Write out the lines again, starting with the line containing "The width and" and going on through the line containing "(x=191, y=81)". Copy the requests unchanged, and add 80 to every coordinate in the answers.
Begin DATA SUPPLIED
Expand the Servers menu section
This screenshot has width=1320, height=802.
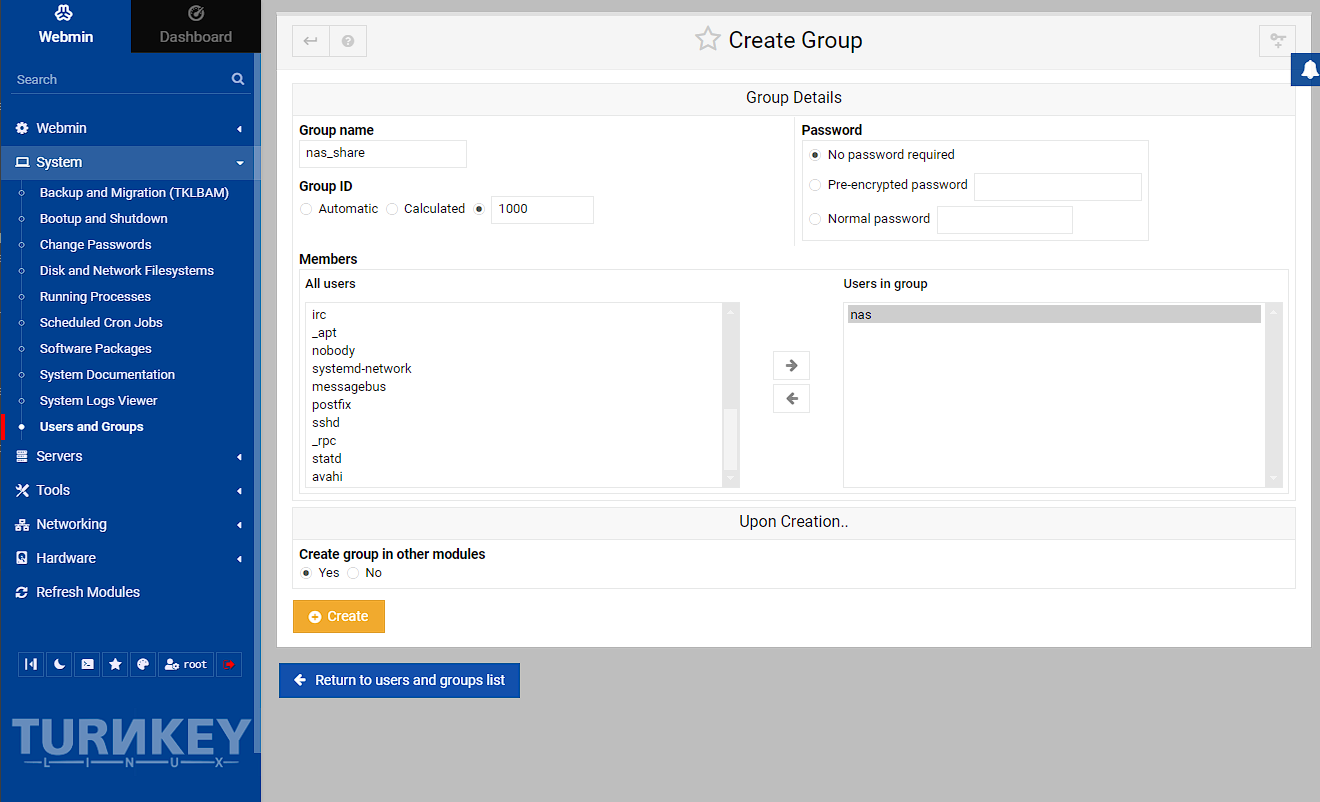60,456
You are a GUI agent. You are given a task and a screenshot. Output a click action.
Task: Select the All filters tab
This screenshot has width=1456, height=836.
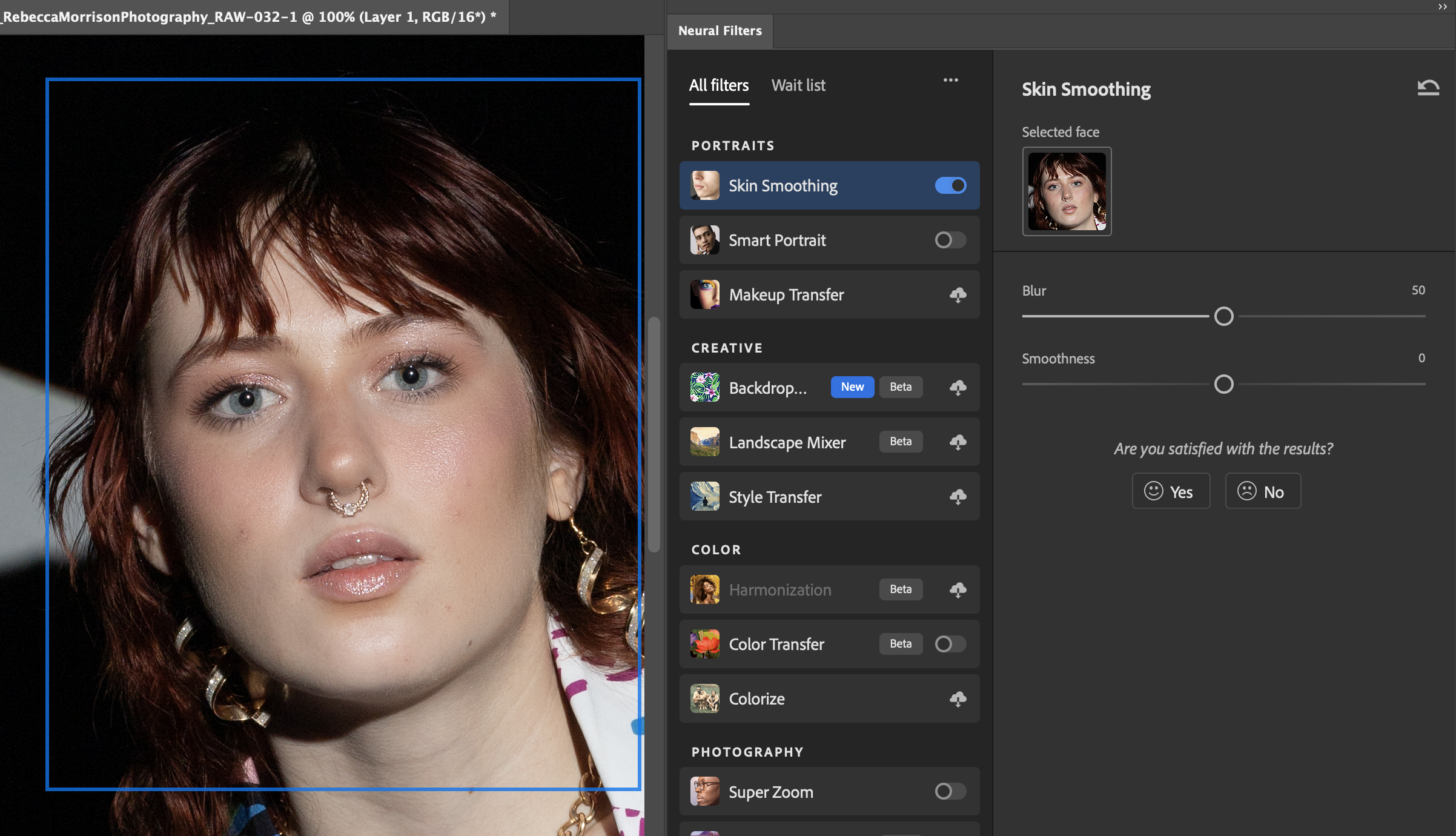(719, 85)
End DATA SUPPLIED
Begin DATA SUPPLIED
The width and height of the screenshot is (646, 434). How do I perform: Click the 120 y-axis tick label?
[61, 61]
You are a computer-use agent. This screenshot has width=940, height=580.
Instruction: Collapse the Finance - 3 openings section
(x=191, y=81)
End DATA SUPPLIED
Begin DATA SUPPLIED
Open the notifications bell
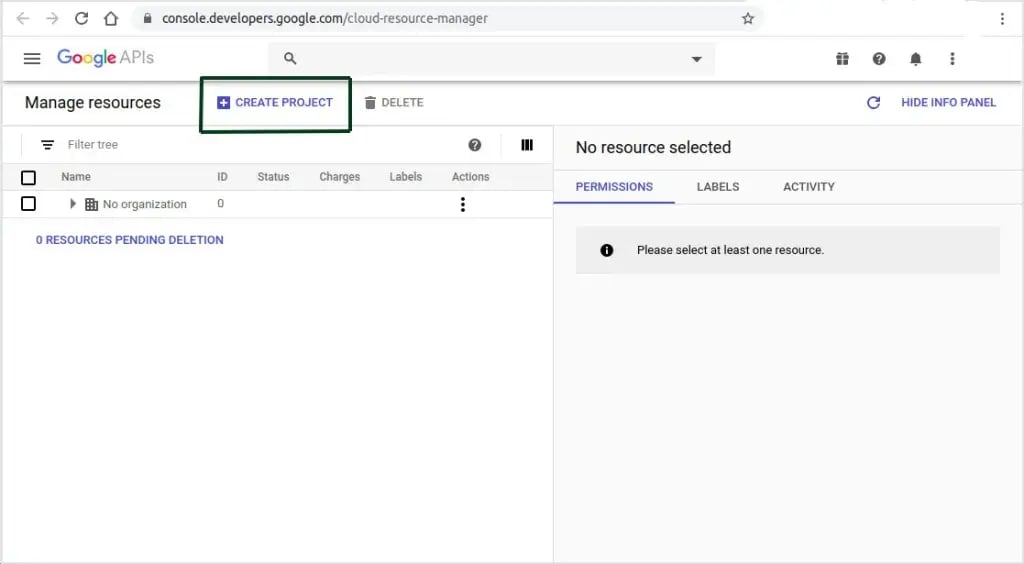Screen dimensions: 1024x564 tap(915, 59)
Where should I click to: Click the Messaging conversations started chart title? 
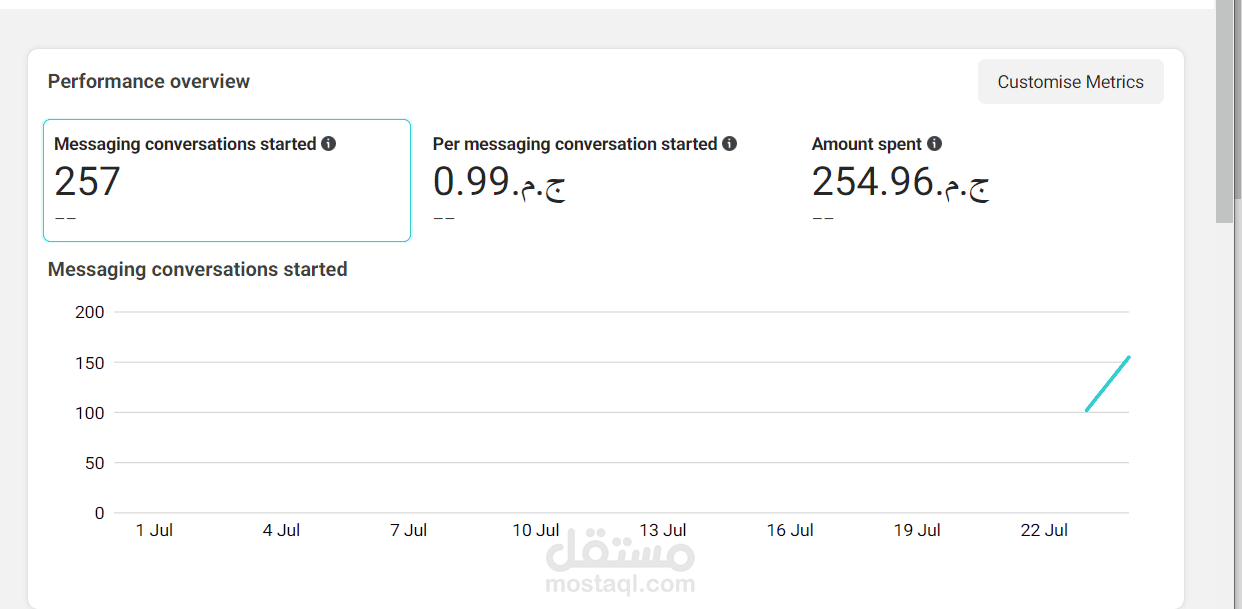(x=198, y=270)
End DATA SUPPLIED
__SOLUTION TO THIS TASK__:
The width and height of the screenshot is (646, 434). How do I perform: Click the 120 y-axis tick label?
[141, 141]
You are a computer-use agent. This screenshot has width=940, height=580.
Instruction: Collapse the Finance - 3 openings section
(x=271, y=161)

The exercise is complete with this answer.